• **What needs to be done**:
Transcribe word for word the section of the records below that opens with the line containing "The height and" and closes with the line containing "Click the Osasuna team crest"; drop every picture.
____
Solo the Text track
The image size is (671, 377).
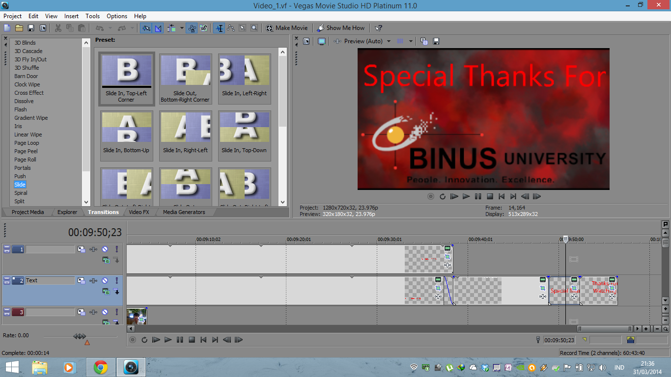pos(117,281)
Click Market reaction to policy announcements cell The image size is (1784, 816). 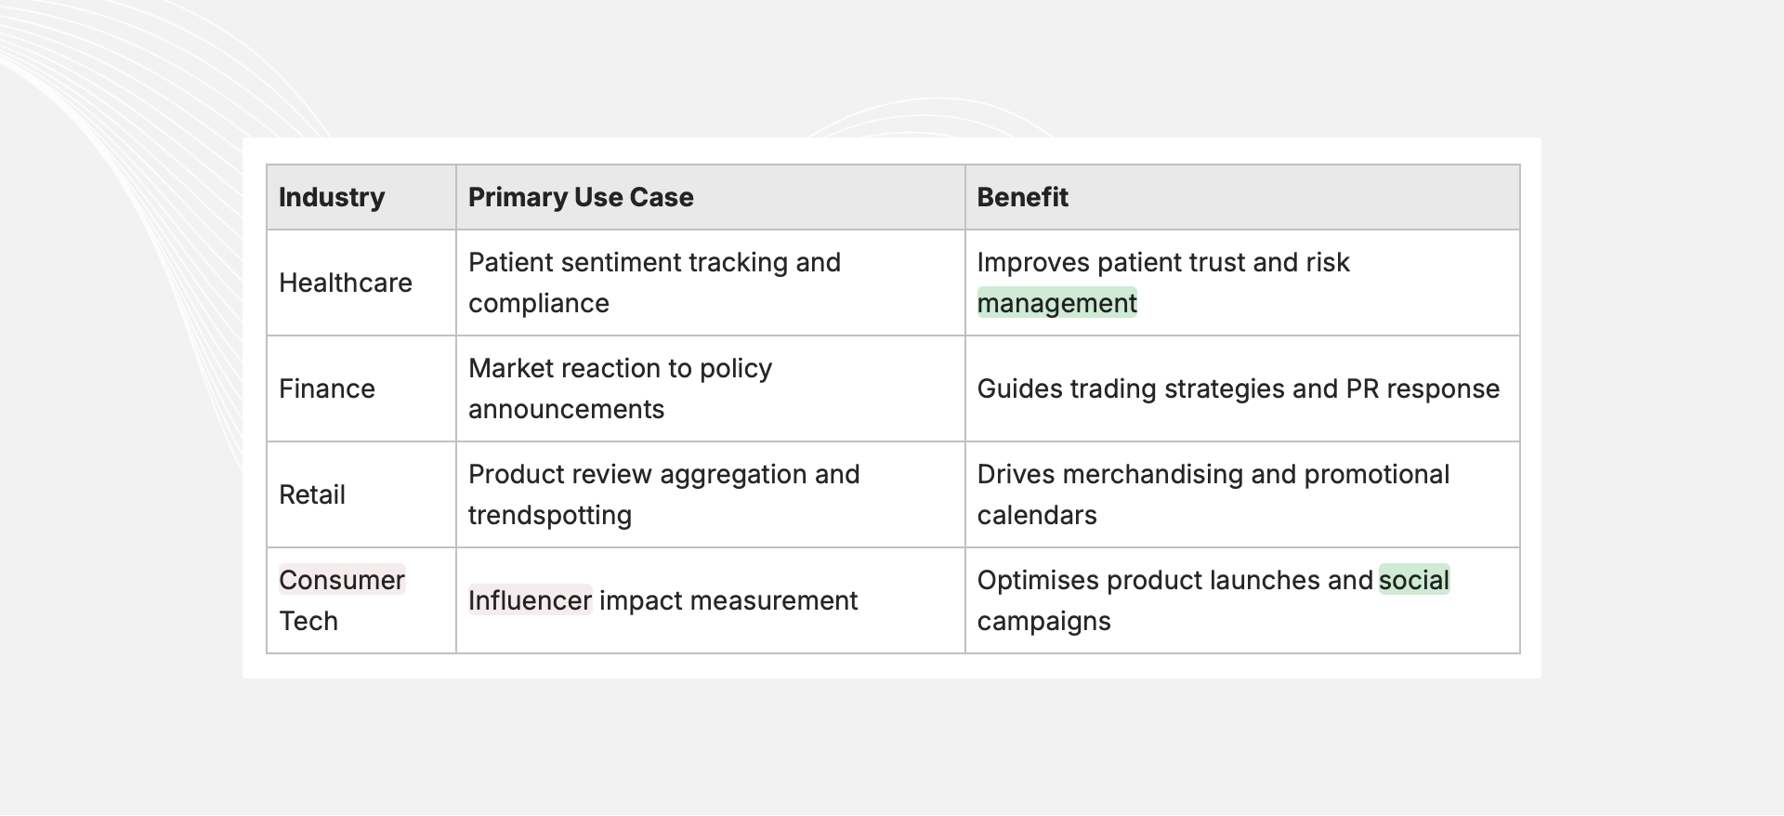[620, 388]
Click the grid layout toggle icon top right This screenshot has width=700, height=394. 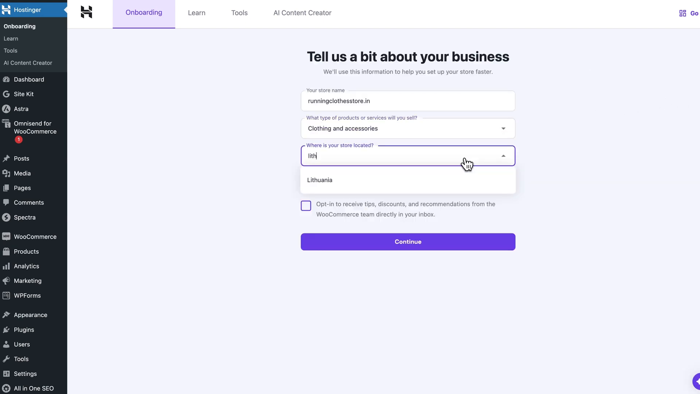pyautogui.click(x=683, y=13)
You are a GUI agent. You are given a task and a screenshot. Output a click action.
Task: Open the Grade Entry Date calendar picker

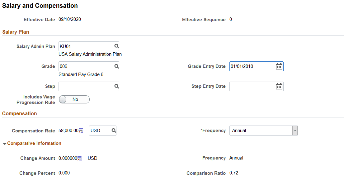[279, 66]
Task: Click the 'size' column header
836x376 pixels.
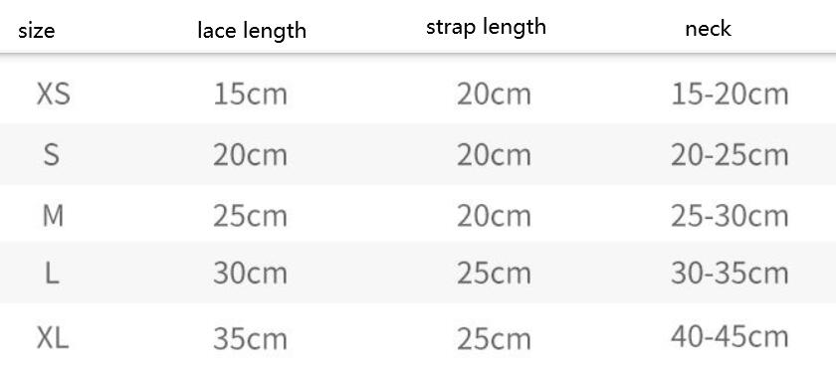Action: 36,31
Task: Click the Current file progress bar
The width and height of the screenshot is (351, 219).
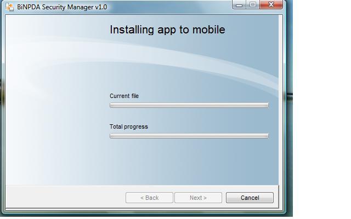Action: point(189,105)
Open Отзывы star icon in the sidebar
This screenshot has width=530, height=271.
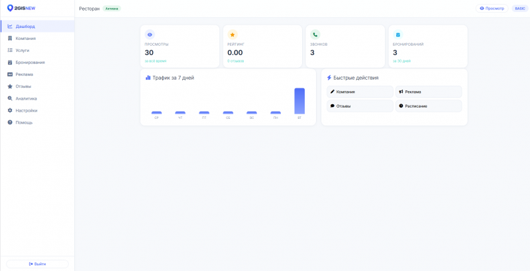(x=10, y=86)
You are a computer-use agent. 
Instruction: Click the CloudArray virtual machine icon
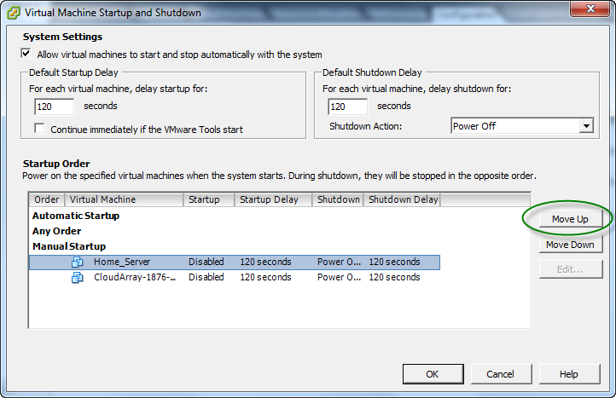(x=77, y=277)
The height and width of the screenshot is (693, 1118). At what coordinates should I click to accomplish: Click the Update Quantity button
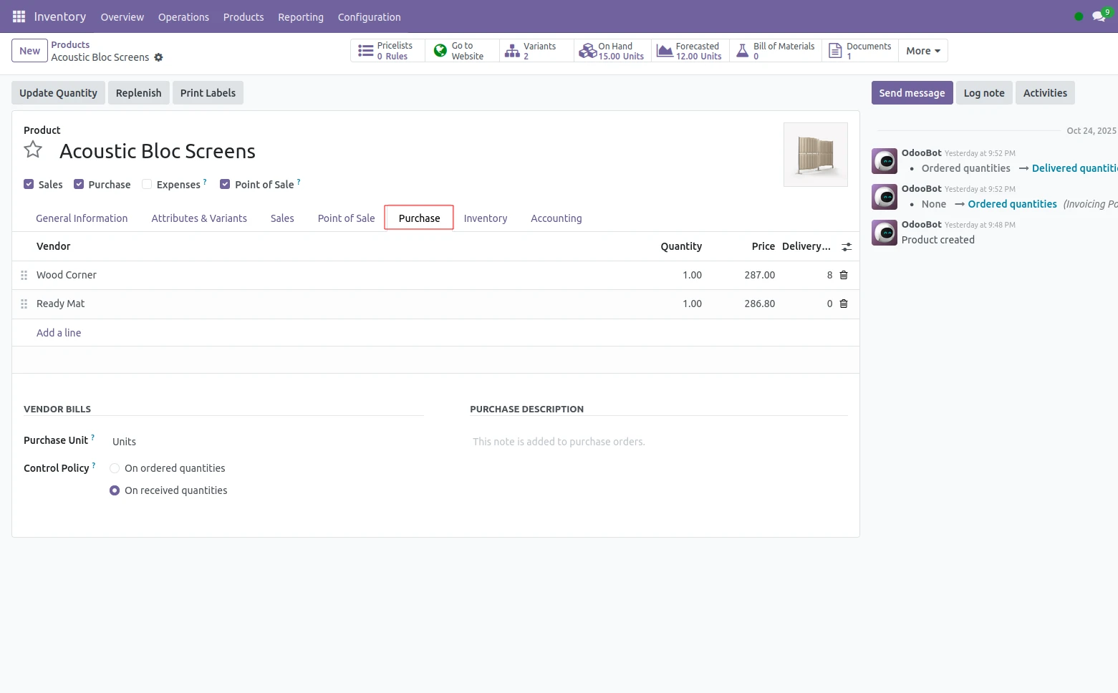[x=58, y=93]
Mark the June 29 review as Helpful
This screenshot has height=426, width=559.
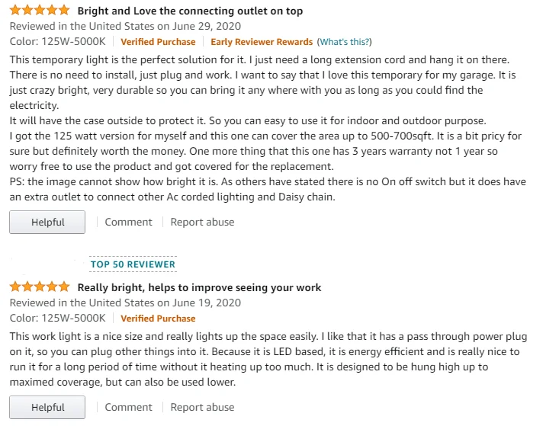coord(47,222)
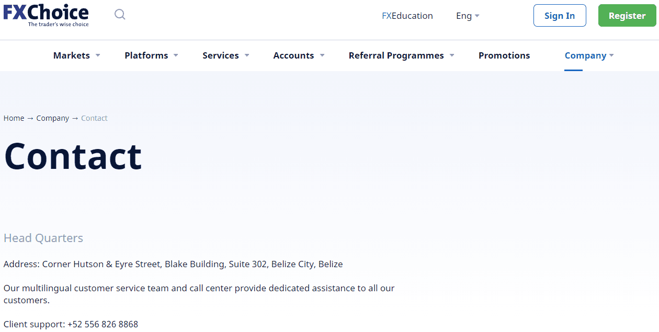Screen dimensions: 659x332
Task: Open the Services menu
Action: click(x=221, y=55)
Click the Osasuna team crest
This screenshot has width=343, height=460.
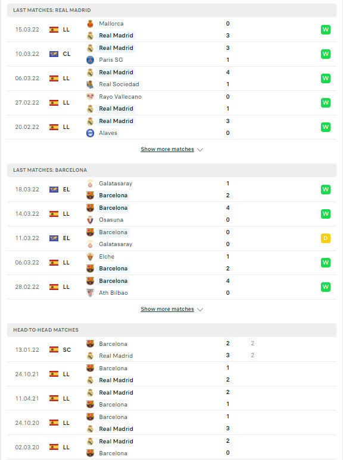[91, 220]
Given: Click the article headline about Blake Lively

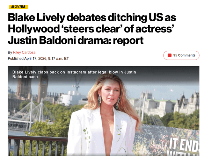Looking at the screenshot, I should click(x=92, y=29).
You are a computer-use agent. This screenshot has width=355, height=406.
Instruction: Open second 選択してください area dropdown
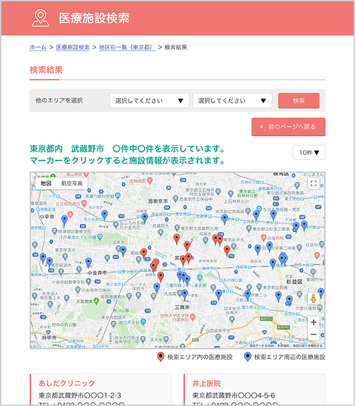pyautogui.click(x=232, y=100)
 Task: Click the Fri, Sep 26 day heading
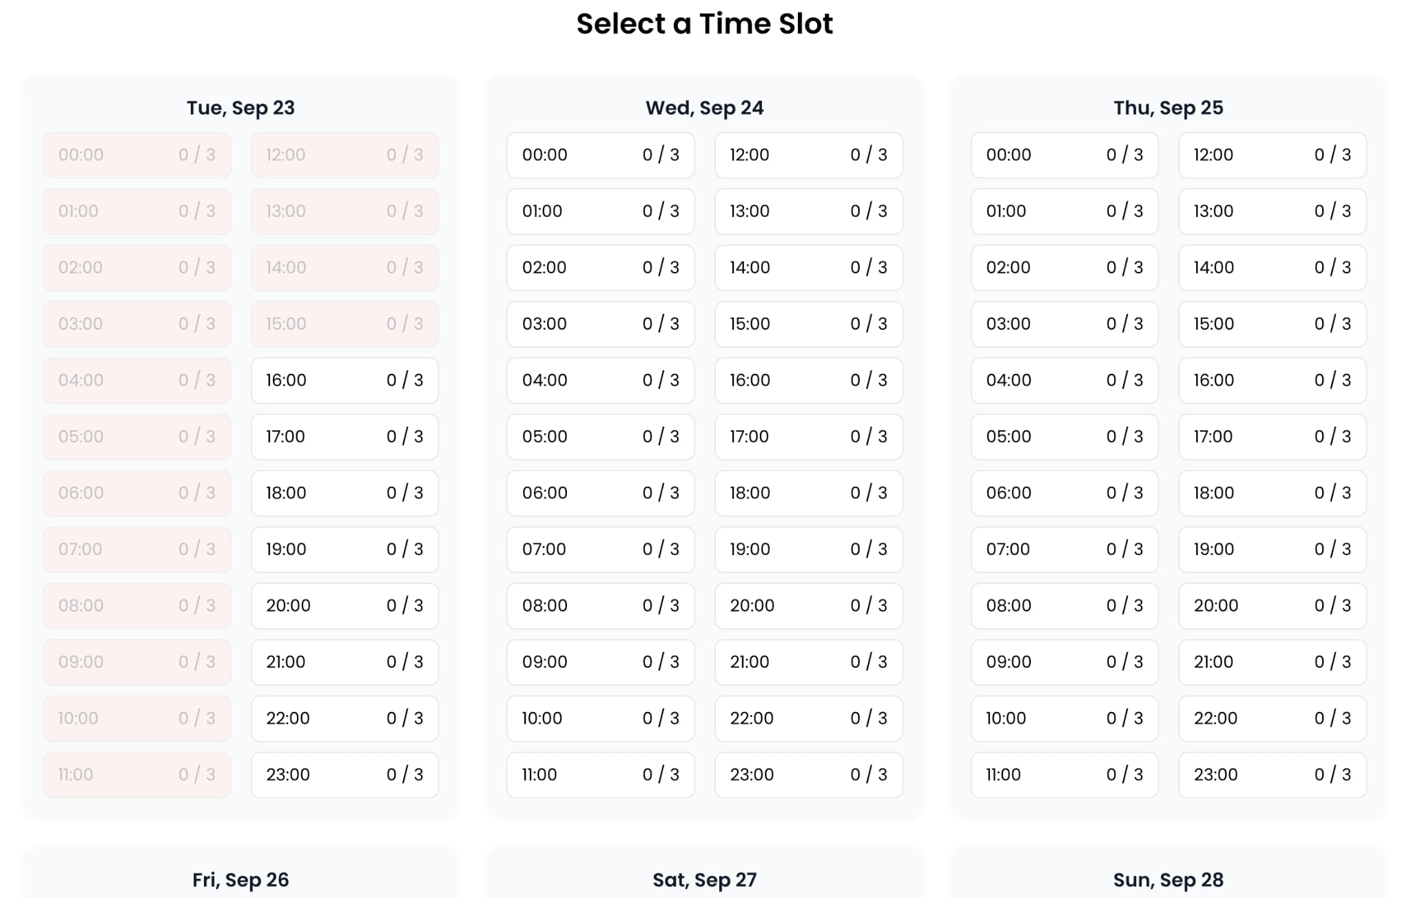[240, 879]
____
• **Reply to the exercise**:
The height and width of the screenshot is (693, 1118). At what coordinates should I click to accomplish: Click the Update Quantity button
[x=58, y=93]
Mark the June 29 review as Helpful
This screenshot has height=426, width=559.
coord(47,222)
Screen dimensions: 659x332
Task: Open the Services menu
Action: click(x=221, y=55)
Click the Osasuna team crest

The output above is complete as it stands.